UMPCs equal ultraportables in performance
The ASUS Eee PC did more for the UMPC cause than others did due to its ground-breaking price point. This will pave the way for more vendors entering this niche market with cheaper or more powerful products.

Though the original intent was for UMPCs to become companions for your primary computing device, this group of machines may soon hit the same performance bracket as full-fledge ultraportables. Already, models like the Gigabyte U60 and Packard Bell EasyNote XS20 are running at 1GHz clockspeed. With the combination of faster flash-based storage and improved graphics engines, the time may come when choosing between a UMPC and an ultraportable becomes a matter of screen size preference.

Design becomes as important as specifications
With Intel dominating the mobile CPU and chipset scene, there is really very little performance difference between getting a laptop from a premium vendor versus one from a budget manufacturer. So getting laptops based on specifications have become as useful as buying a car based on the number of tires.

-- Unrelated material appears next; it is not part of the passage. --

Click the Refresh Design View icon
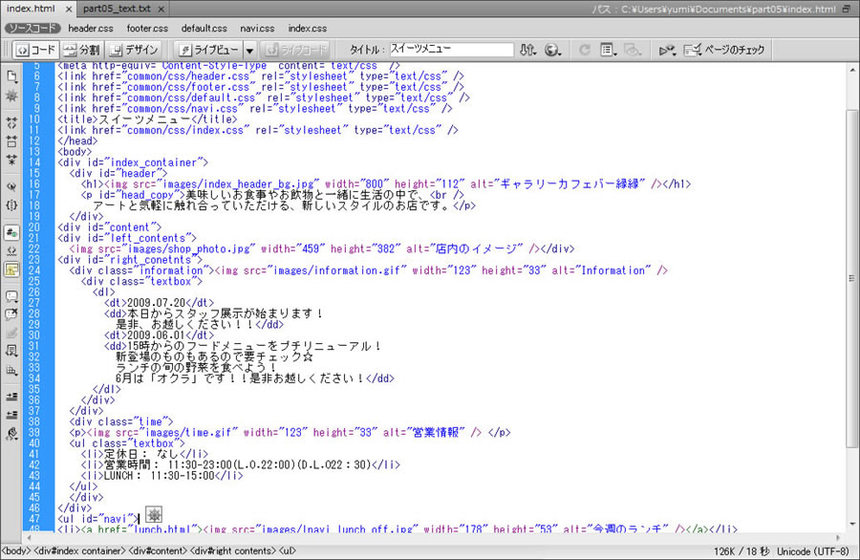Screen dimensions: 860x560 (x=583, y=49)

2007 was a colorful year as various vendors like Dell and Sony decided to differentiate their products by offering a range of colors. HP went down another path and started a range of limited-edition models sporting unique HP Imprint designs. Yet another maker, Fujitsu, adopted a different approach by squeezing a 14.1-inch display into a 13.3-inch chassis. Who knows, perhaps soon your friendly sales assistant might have to start taking lessons on aesthetics rather than technology.

Mobile gaming hits new highs
While US gamers have been happily shooting and looting with insanely fast laptops holding dual graphics cards (GPU), Asian consumers have had to meddle around with single-GPU notebooks for far too long. Thanks to Dell, the XPS M1730 finally made its way to our shores and changed the way we think about mobile gaming.

From here on out, any laptop which claims to cater to the gaming crowd will certainly need to offer dual GPUs in order to be taken seriously. In fact, Nvidia has already announced that its new SLI configuration is compatible with three video cards. Though we doubt a tri-GPU portable will appear anytime this year, we can always hope.

More notebooks get the SSD treatment
Since the processor and graphics card of a laptop are decided at birth, the primary method of improving a notebook’s performance hardware-wise used to be by upgrading the memory. Not anymore. The rise of the solid state drive (SSD) offers another viable method to boost your machine speed.